In a survey of breast surgeons (members of the American Society of breast surgeons) excision of radial scar was much more variable with only 50% recommending routine excision. [23] In one study, using a larger-gauge needle (8 or 11) sampled radial scars adequately, that there were no upgrade lesions on follow-up surgical excision. [14, 15]. Therefore, some investigators recommend that no excisional biopsy of RS is required if the initial CNB was obtained using a large-gauge needle with vacuum–assisted biopsy specifically when the RS is not associated with atypia on prior needle biopsy and radiologic and histologic findings are concordant. [3, 15, 17, 18] Furthermore, if 12 or more cores are sampled, there is no upstaging to cancer. [18]

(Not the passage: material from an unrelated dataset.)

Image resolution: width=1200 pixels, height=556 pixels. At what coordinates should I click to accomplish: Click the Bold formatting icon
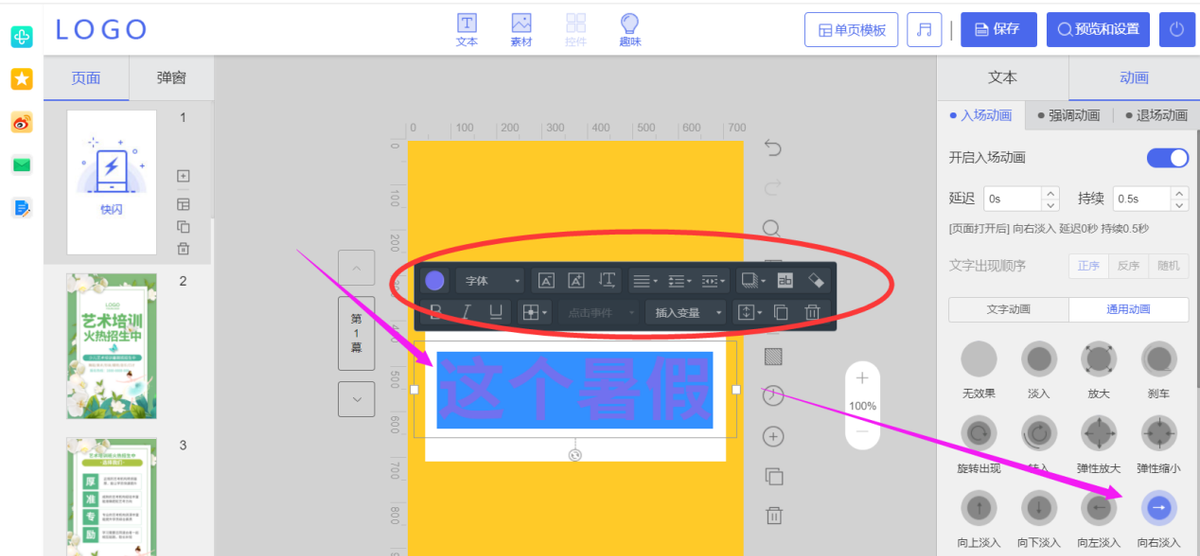point(435,312)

Some investigators have found several risk factors associated with cancer upstaging of radial scar including older postmenopausal women (greater than 50 years of age), large radiographic size of radial scar and presence of atypical hyperplasia within RS. [4, 7, 9] The average size of radial scars associated with cancer was reported as 1.4 cm [2, 10, 24]. Some groups did not find cancer when the RS was an incidental microscopic finding. [2, 24]. However, when radial scar was the targeted lesion, several investigators have found an association with atypical hyperplasia and carcinoma in situ. [2, 4, 7, 11]

Some investigators has found that RS is associated with high-risk lesions such atypical hyperplasia, in-situ and invasive carcinoma on follow-up excisional biopsy. [9, 15]. However, others did not find an increased risk of malignancy on follow-up excisional biopsy.[15] The high-risk lesion and cancer upstage rate in follow-up excisional biopsies ranged from 3% – 46% in several reports. [2, 5, 6, 810, 12, 13, 17, 18, 25]

Sloane and Mayers have found atypical hyperplasia and carcinoma in situ in 10.8% (8/74) and 9.5% (7/74) of RSs respectively.[4] Similarly, Jacobs et al. have identified atypical hyperplasia in 8.1% (8/99) of RSs. [7]. Moreover, King et al. have found atypical hyperplasia and carcinoma in situ in 31% (5/16) and 6.3% (1/16) of RSs respectively. [2] Patterson et al. have found atypical hyperplasia and carcinoma in situ in 18.9% (33/175) and 10.9% (19/175) respectively.[11] The latter group found invasive carcinoma in 9.1% (16/275) of women with follow-up excisional biopsy.[11]

Some investigators have found that women with RS do not need any additional follow-up beyond routine mammographic screening.[26]

In conclusion, our data support that women with a larger radial scars greater than 1.0 cm, and those with pathologic and radiologic discordance should undergo follow-up excisional biopsy to detect more significant lesions.